I use the Euclidean distance and keep k = 3 neighbors because it is a small data set.

In [None]:
def euclidean_distance(a, b):
    total = 0.0
    for value_a, value_b in zip(a, b):
        total += (value_a - value_b) ** 2
    return total ** 0.5


def knn_predict(train_set, new_sample, k=3):
    distances = []
    for features, label in train_set:
        distance = euclidean_distance(features, new_sample)
        distances.append((distance, label))
    distances.sort(key=lambda item: item[0])
    neighbors = distances[:k]
    votes = {}
    for _, neighbor_label in neighbors:
        votes[neighbor_label] = votes.get(neighbor_label, 0) + 1
    best_label = max(votes.items(), key=lambda item: item[1])[0]
    return best_label

print(knn_predict(train_data, test_data[0][0]))


## Evaluating accuracy
I check how many test samples the classifier gets right and compute the proportion.

In [None]:
def accuracy_score(model_data, test_set, k=3):
    correct = 0
    for features, expected_label in test_set:
        predicted_label = knn_predict(model_data, features, k=k)
        if predicted_label == expected_label:
            correct += 1
    return correct / len(test_set)

accuracy = accuracy_score(train_data, test_data)
print(f"Accuracy on the test set: {accuracy:.2f}")

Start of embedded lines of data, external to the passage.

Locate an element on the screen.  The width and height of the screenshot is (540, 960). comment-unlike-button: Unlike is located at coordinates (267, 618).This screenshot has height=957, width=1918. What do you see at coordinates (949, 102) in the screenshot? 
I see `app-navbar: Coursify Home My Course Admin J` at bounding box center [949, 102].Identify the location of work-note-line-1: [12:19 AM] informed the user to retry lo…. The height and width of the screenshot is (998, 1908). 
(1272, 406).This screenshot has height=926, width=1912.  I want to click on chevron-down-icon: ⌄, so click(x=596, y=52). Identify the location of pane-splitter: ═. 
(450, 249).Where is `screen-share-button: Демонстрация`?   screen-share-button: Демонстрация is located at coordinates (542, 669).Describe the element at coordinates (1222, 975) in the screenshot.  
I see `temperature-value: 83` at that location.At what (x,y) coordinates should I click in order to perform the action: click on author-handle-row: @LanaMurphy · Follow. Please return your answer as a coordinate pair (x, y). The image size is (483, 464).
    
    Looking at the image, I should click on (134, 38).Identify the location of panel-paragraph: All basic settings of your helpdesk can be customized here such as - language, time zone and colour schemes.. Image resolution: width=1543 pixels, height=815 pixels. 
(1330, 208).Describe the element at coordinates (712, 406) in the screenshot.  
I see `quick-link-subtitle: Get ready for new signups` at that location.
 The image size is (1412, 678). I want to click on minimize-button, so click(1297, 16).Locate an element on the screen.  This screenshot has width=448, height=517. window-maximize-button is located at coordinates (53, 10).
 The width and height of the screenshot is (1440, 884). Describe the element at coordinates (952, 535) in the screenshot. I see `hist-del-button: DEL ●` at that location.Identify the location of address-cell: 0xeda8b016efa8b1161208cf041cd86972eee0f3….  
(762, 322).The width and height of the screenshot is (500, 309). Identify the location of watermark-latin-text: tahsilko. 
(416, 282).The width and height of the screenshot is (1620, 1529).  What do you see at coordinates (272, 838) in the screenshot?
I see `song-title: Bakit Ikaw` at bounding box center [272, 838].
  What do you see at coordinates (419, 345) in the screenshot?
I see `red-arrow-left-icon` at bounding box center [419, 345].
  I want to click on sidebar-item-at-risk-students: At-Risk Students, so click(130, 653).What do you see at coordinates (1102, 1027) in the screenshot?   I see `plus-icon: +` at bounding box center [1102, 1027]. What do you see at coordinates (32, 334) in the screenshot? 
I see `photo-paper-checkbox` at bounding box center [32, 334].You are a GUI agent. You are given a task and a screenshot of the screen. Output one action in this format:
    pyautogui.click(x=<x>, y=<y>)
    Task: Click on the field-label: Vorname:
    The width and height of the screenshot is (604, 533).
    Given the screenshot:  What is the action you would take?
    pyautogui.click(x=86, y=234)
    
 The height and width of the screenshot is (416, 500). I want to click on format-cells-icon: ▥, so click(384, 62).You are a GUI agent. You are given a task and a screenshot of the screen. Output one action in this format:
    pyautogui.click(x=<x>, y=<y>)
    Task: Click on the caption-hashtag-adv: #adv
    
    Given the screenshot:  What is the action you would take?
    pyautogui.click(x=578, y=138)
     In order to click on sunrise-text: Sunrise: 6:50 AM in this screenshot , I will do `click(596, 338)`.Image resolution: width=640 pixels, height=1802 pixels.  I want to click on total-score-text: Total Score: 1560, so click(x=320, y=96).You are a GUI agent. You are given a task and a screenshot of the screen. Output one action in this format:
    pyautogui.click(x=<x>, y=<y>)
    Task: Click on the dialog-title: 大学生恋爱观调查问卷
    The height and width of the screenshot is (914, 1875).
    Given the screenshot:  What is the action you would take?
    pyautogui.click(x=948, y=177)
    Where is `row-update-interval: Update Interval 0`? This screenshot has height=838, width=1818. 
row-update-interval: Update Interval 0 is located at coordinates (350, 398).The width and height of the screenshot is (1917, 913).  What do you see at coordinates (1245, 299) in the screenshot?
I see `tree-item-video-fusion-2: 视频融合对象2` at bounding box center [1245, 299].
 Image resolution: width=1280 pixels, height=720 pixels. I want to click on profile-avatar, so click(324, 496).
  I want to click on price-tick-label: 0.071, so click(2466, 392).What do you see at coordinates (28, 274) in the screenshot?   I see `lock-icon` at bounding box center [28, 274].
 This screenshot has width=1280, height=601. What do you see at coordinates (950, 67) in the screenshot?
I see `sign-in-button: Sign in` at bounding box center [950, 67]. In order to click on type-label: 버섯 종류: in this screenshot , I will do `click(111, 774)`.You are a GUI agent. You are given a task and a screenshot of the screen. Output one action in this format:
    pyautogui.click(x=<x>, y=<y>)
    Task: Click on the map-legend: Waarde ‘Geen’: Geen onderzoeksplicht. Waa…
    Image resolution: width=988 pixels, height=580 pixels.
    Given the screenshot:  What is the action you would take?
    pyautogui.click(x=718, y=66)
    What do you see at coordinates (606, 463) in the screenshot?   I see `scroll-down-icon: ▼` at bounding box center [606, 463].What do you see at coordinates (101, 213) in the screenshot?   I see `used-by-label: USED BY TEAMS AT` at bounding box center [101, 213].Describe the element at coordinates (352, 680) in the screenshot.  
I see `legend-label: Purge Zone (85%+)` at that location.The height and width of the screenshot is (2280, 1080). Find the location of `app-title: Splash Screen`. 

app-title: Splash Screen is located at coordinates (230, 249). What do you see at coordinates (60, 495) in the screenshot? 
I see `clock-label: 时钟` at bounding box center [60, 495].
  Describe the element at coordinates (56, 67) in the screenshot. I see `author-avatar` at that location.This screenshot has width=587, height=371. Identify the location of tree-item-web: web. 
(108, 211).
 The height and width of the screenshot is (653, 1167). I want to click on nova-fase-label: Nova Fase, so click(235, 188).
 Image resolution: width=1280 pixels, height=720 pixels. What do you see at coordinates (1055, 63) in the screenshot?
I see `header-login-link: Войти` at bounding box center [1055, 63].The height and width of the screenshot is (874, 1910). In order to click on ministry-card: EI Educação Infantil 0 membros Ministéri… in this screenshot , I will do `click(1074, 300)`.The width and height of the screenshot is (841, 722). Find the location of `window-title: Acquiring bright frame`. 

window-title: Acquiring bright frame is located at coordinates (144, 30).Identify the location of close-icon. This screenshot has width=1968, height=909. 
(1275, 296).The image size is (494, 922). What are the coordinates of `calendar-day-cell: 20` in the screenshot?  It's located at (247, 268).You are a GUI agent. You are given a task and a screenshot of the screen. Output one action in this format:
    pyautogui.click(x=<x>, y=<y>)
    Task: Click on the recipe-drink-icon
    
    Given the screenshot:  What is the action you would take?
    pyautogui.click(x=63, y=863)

## Trying a manual prediction
To see the algorithm in action I pick a flower with long petals and check the predicted species.

In [None]:
mystery_flower = [6.1, 2.8, 4.7, 1.4]
prediction = knn_predict(train_data, mystery_flower)
print(f"Predicted species: {prediction}")


## Small conclusions
- Preparing the data by hand helped me understand every column.
- The evaluation step shows if my simple intuition is on the right track.
- With more data I could tune *k* or try other algorithms from the course notes.